Lenovo blames ongoing component supply constraints for profit decline
Chairman Yang Yuanqing says group fared well despite macro-economic uncertainties and business transition
Lenovo Group, the world’s largest supplier of personal computers, warned on Thursday that its industry’s component supply constraints would remain challenging for the near term, after reporting weaker-than-expected earnings for the quarter ended December 31 as its three main business lines recorded slow to no growth at all.
The company said net profit declined by 67 per cent to U$98 million in its fiscal third quarter to December, compared with US$300 million in the same period in 2015, as sales of smartphones and data centre systems stagnated.
Revenue declined 3 per cent to US$12.17 billion from US$12.91 billion a year earlier.
Its net profit missed the US$145.9 million consensus estimate of analysts surveyed by Bloomberg, but revenue was ahead of their US$11.69 billion forecast.
Shares of Lenovo tumbled 6.69 per cent to HK$4.88 at the close of trading on Thursday.
Yang Yuanqing, Lenovo’s chairman and chief executive, said in a conference call that “component supply constraints across the industries the group operates in had impacted [its financial]performance”.
“If we had enough supply of DRAM (dynamic random access memory) chips and camera components last quarter, we could have sold two million more smartphones,” Yang said.

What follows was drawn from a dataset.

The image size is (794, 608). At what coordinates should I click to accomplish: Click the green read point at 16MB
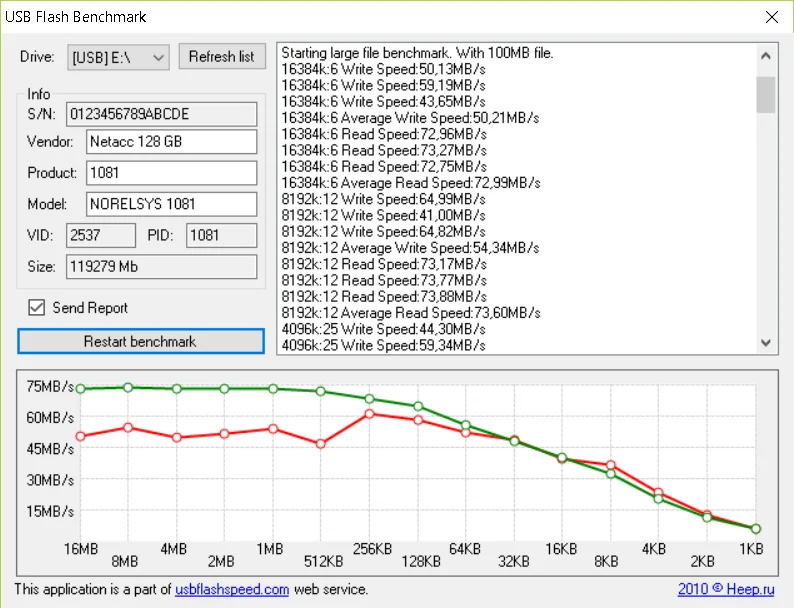[80, 389]
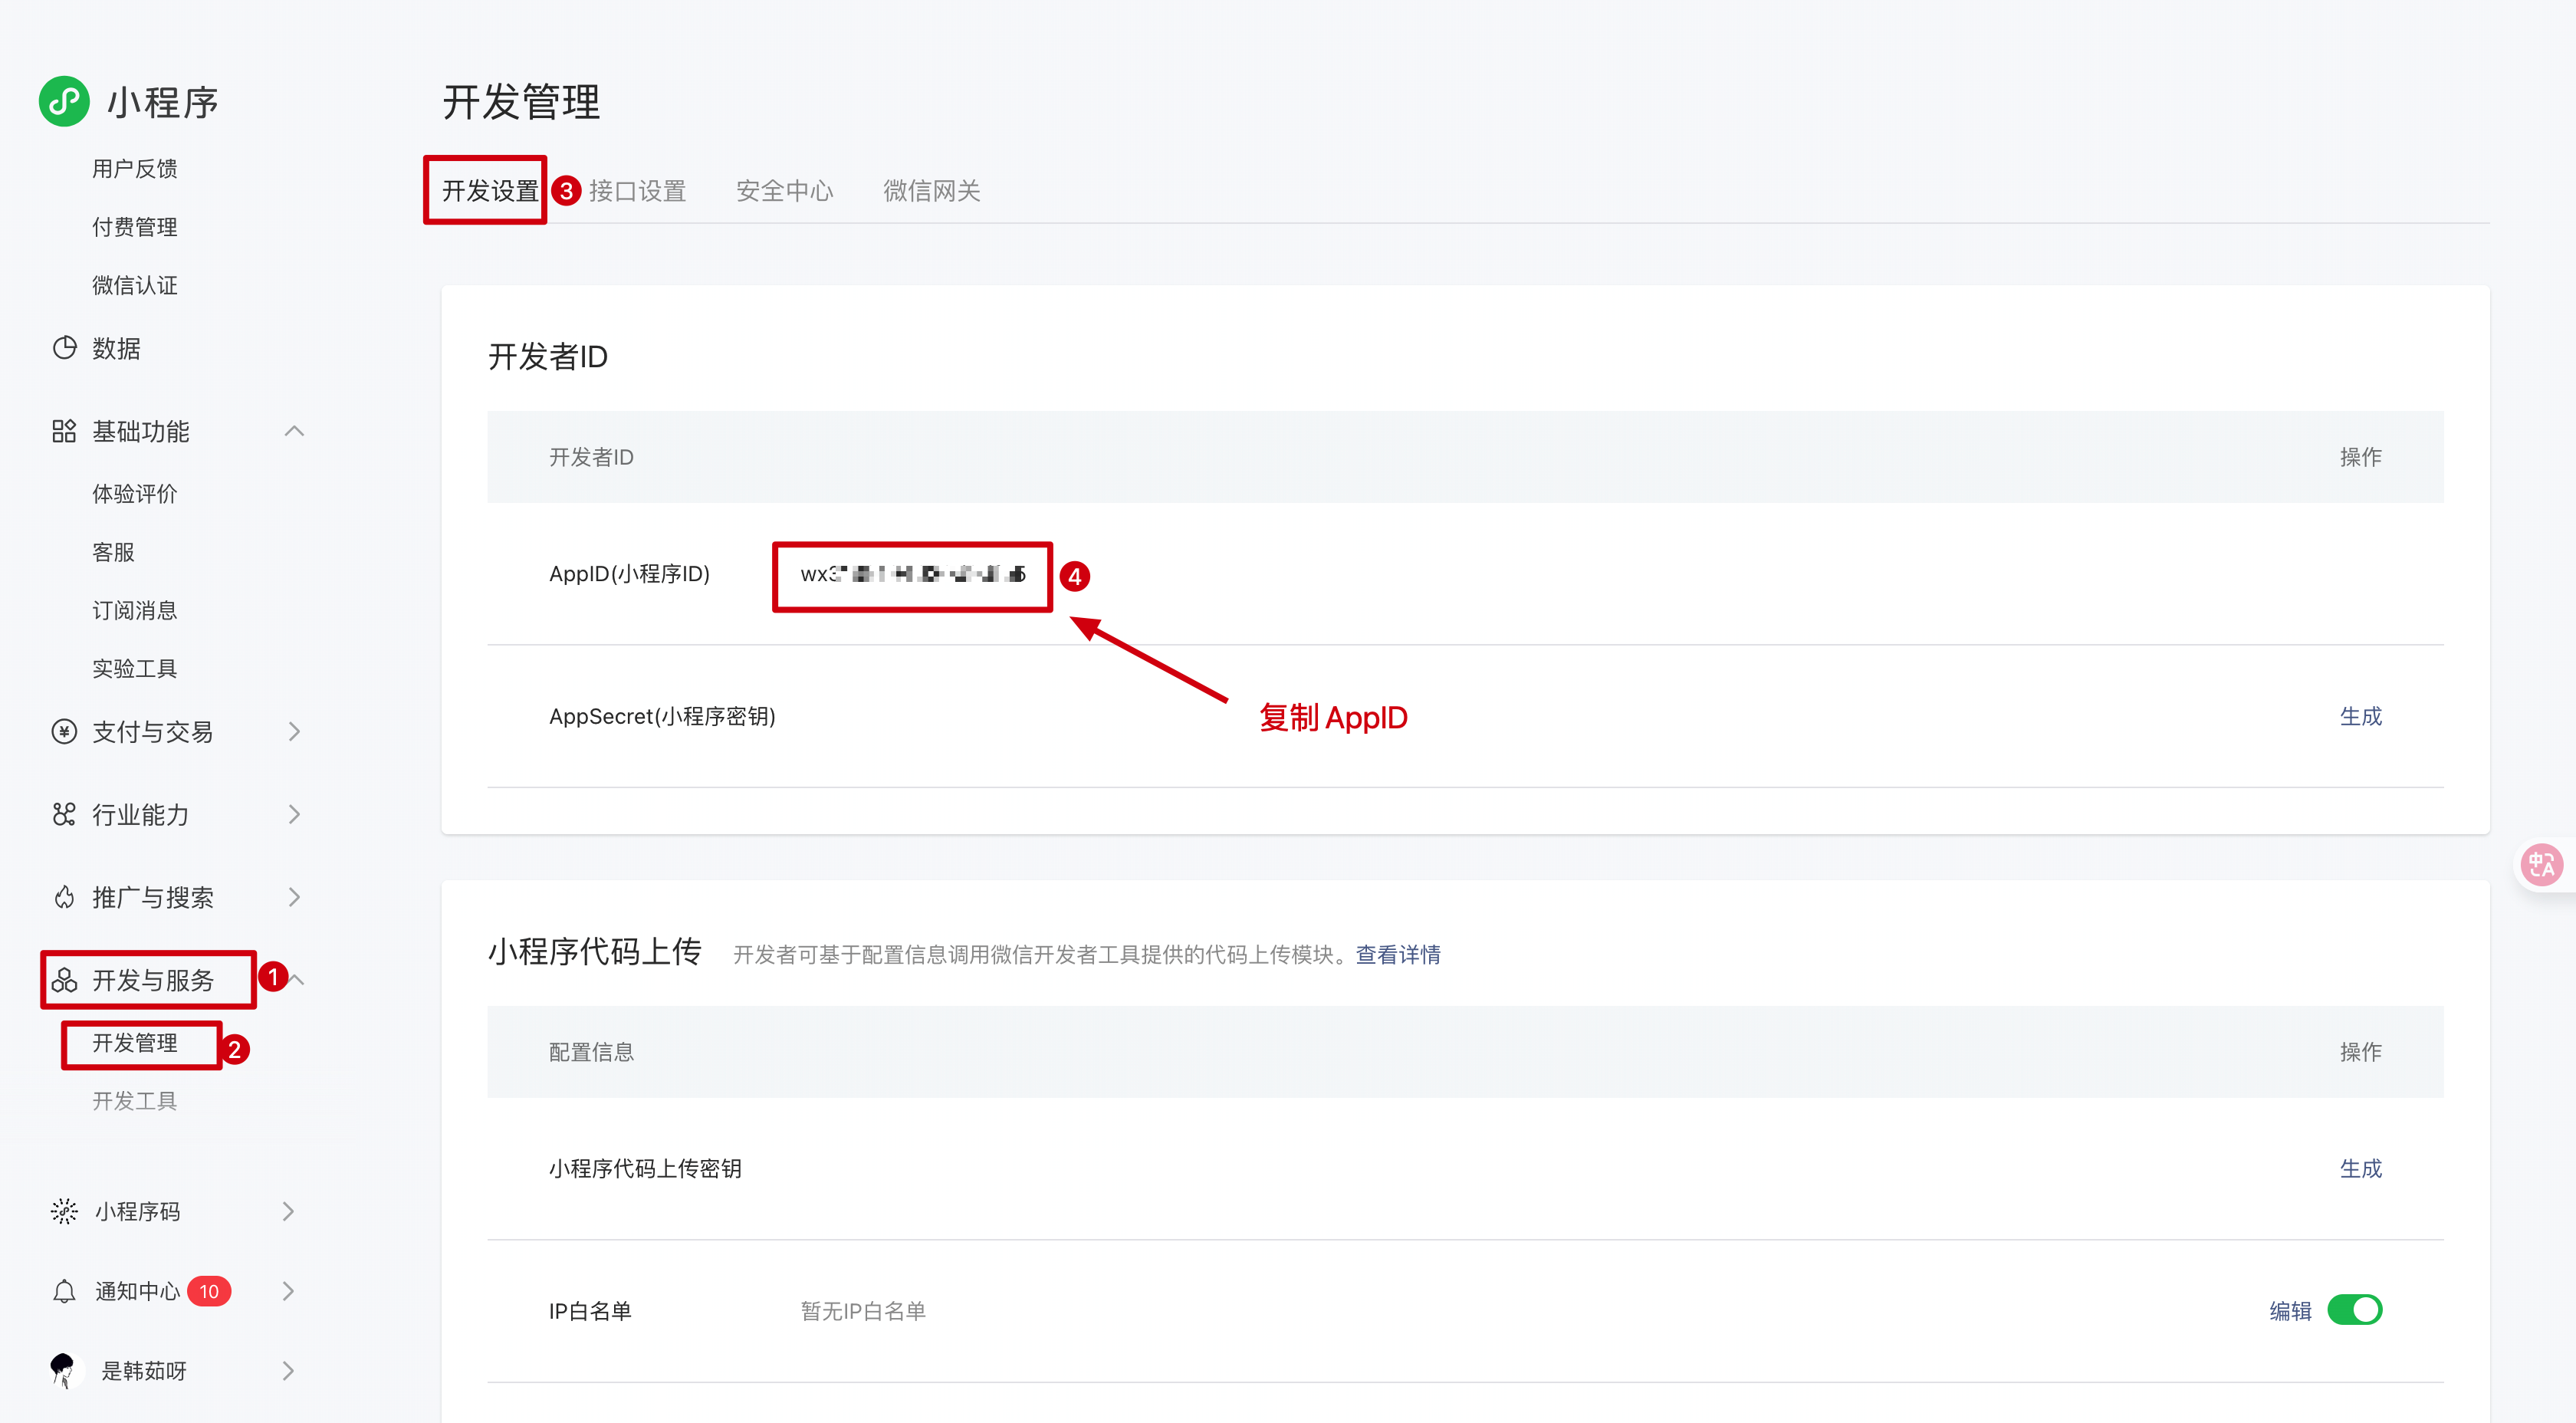The image size is (2576, 1423).
Task: Click 生成 for AppSecret(小程序密钥)
Action: tap(2360, 716)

Alberto Moel, a senior analyst at Bernstein Research, said this was the first time Lenovo has seen an impact from higher component costs. “Its gross margins were compressed from higher costs for battery, displays and memory,” Moel said.
Lenovo’s gross margin, which represents the selling price of goods less production or acquisition costs, reached 13.1 per cent last quarter, down from 14.6 per cent a year earlier.
Market research service DRAMeXchange has estimated the average selling price of DRAM products for smartphones, personal computers, servers and other applications will rise by more than 30 per cent, on average, during the first three months of this year, compared with the same period a year ago, even as the supply situation remained tight.
Gianfranco Lanci, Lenovo’s chief operating officer, said this industry-wide concern could ease up in the second half of the year.
Yang put a positive spin on the quarterly earnings miss by pointing out that Lenovo’s personal computer business continued to grow, “despite ongoing macro-economic uncertainties”.
The firm’s personal computer and smart devices business posted a 2 per cent year on year increase in sales during the quarter to US$8.6 billion.
Helped by strong growth in North America, where shipments increased by 14 per cent year on year, Lenovo sold 15.7 million personal computers worldwide during the December quarter.
Its data centre business, which includes servers, storage, software and services, saw a 20 per cent drop in sales to US$1.1 billion. The mobile business, comprising Moto and Lenovo-branded smartphones, had a 23 per cent year on year decrease in sales to US$2.2 billion.
Neil Shah, research director at Counterpoint, said Lenovo has done well outside its home market, which led to a global market share of 3.2 per cent last quarter. “It has gained some traction in India, with a 9 per cent share; Russia, with 7 per cent; and 5 per cent share in some Middle East markets,” Shah said.
Yang said Lenovo remained confident of “achieving break-even and profitable growth” in both its mobile and data centre businesses.